La décision est appuyée par un arrêté ministériel du 12 mai 2025, que le ministère a détaillé dans un communiqué
“Son Excellence Monsieur le Ministre de l’Urbanisme et Habitat a signé l’Arrêté Ministériel n°032/CAB/MIN-UH/CMP/MHN/2025 du 12 mai 2025 portant approbation du plan de situation d’une zone administrative et touristique dans la commune de la Gombe, ville-province de Kinshasa. Cet acte institue une zone administrative et touristique sur une étendue de 7 ha 47 entourant le monument de l’Unité nationale situé à la Place « Royal ». Elle est délimitée au nord par le boulevard du 30 Juin, au sud par les avenues Muene Ditu et Kauka, à l’est par les avenues Kauka et Likasi, et à l’ouest par l’avenue Kwangu.
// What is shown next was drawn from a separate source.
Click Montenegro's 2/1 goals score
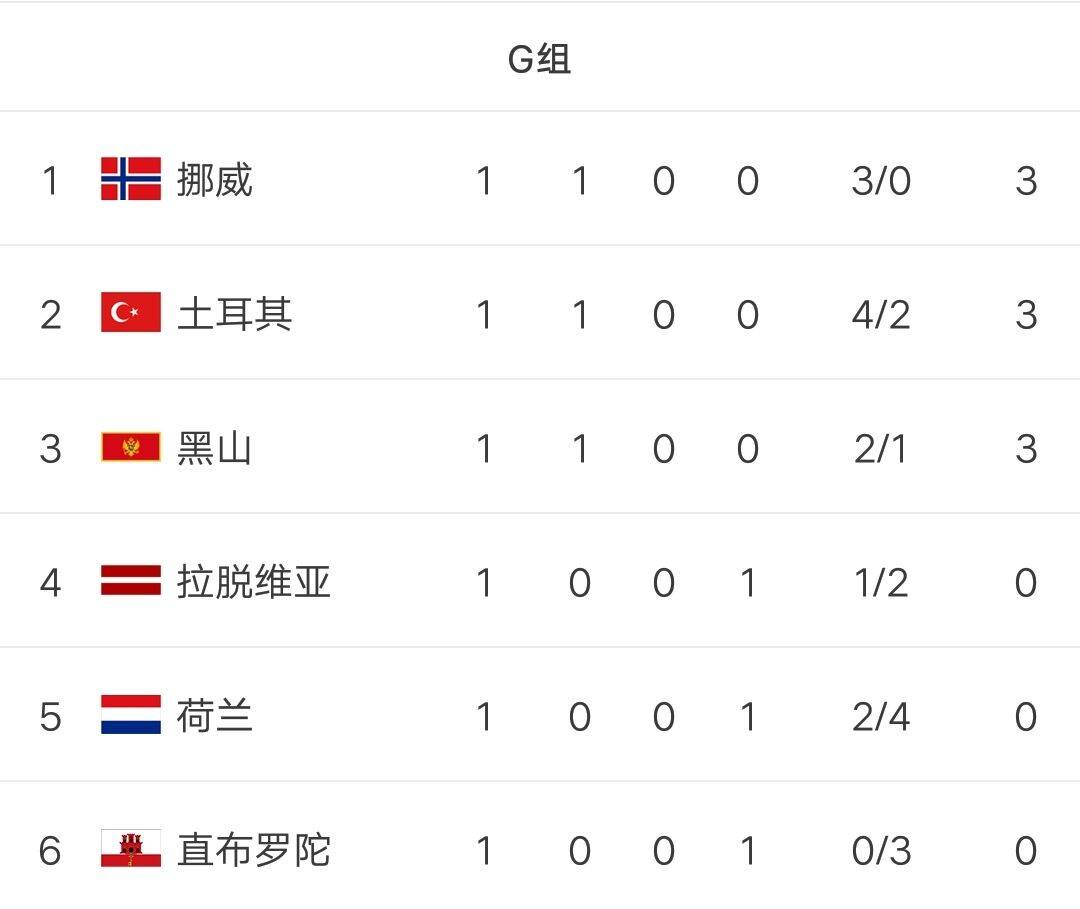 click(881, 449)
Toute occupation du sol à usage autre qu’administratif ou touristique y est interdite, à l’exception de l’occupation commerciale ayant un lien avec ces usages, et uniquement après obtention de l’avis urbanistique de l’autorité compétente”, lit-on dans ce document.
Face à cette situation, les habitants s’indignent et appellent à l’intervention urgente de la Première ministre et du Président de la République, pour empêcher ce qu’ils considèrent comme une vente illégale et précipitée du patrimoine public. Ils appellent le ministre à se ressaisir et à œuvrer pour la protection des biens de l’État au lieu de servir des intérêts privés.